• [Task statement]: Across the records, count every line that includes "computer" and give the number by itself.

(Stored data entries)
______

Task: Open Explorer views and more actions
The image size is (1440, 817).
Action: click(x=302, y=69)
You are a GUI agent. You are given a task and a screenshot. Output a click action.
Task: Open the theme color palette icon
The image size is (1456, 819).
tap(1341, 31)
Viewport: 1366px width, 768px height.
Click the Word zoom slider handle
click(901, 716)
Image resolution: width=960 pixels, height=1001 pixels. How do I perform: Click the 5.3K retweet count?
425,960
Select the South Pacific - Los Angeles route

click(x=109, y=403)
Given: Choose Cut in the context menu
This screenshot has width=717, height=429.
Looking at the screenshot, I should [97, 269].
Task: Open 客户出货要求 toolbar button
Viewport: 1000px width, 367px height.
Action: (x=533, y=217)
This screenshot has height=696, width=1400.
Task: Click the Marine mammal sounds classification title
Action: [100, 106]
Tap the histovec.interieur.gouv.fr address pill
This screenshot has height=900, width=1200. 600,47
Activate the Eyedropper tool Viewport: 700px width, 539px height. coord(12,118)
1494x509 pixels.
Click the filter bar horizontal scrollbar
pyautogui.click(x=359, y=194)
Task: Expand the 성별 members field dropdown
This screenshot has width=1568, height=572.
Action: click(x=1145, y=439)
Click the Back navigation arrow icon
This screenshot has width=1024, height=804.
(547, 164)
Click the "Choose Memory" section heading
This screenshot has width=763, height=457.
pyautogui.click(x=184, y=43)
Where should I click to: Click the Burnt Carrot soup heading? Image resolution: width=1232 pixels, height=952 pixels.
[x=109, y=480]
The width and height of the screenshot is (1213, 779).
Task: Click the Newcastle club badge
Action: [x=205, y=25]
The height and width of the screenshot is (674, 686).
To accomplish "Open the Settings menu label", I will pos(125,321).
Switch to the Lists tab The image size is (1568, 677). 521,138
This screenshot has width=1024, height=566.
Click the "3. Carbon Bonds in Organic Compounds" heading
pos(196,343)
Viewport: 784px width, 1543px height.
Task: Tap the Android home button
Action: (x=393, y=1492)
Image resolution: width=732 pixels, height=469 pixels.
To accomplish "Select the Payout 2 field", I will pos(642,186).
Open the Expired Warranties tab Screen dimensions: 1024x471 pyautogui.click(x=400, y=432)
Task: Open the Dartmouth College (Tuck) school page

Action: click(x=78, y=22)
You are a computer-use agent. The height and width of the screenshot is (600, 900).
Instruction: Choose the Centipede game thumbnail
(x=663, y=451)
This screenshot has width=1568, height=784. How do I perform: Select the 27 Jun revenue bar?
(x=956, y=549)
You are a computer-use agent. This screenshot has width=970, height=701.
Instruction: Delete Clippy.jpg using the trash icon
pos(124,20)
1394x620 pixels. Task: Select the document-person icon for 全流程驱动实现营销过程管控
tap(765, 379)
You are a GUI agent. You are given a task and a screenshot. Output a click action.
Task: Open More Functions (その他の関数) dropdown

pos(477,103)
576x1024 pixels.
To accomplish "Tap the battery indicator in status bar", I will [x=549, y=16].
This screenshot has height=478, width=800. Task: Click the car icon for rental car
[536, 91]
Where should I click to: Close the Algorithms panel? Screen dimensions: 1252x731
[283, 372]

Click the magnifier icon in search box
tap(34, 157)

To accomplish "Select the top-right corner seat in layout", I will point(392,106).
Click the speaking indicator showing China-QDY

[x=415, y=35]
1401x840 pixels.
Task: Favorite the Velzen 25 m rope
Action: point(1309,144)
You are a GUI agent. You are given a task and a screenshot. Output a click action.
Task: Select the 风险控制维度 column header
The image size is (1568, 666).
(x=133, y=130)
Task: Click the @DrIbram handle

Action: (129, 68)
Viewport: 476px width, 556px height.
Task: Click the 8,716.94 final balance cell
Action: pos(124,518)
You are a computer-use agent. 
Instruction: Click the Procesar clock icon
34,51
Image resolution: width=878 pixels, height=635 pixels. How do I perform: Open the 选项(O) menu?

______

• [Completed task]: 3